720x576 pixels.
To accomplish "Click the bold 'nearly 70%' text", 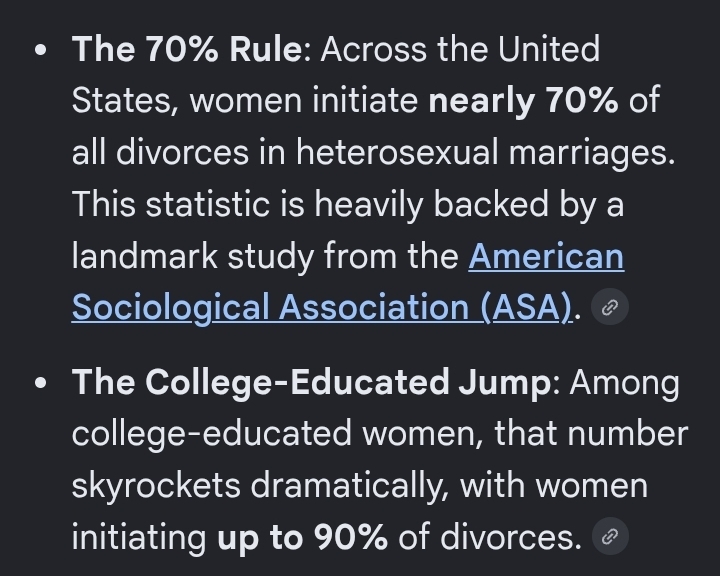I will tap(523, 101).
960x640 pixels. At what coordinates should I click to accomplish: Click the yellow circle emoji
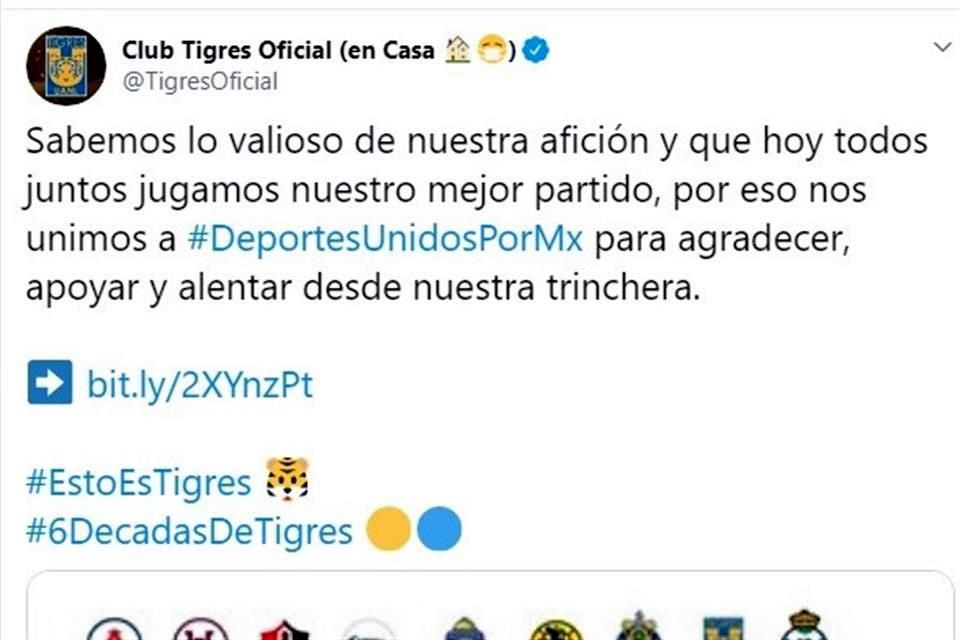click(388, 529)
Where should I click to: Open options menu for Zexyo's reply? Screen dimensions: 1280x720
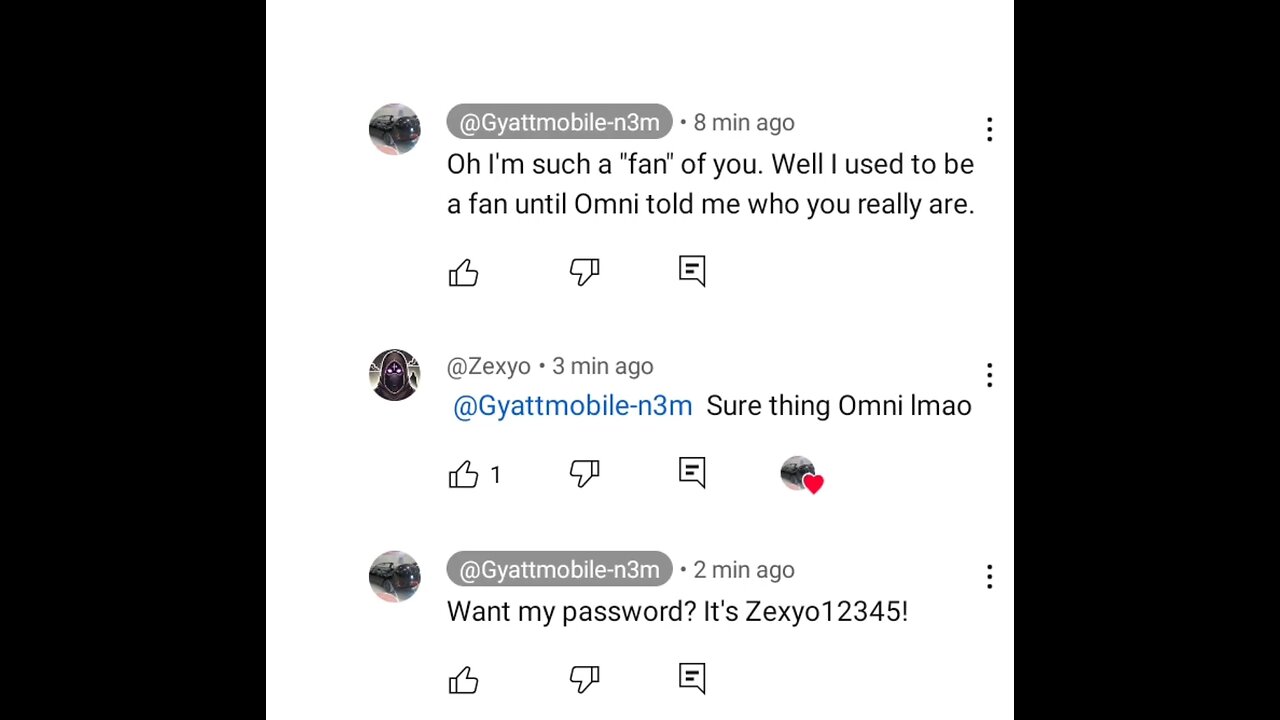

....................

What the task requires:
Restate word for word the lines above that start at the line containing "960x640 pixels. At" and run to the end of the listing; exclude the pictures.

Reply:
960x640 pixels. At what coordinates should I click to accomplish: Click the yellow circle emoji
click(388, 529)
Where should I click to: Open options menu for Zexyo's reply? Screen dimensions: 1280x720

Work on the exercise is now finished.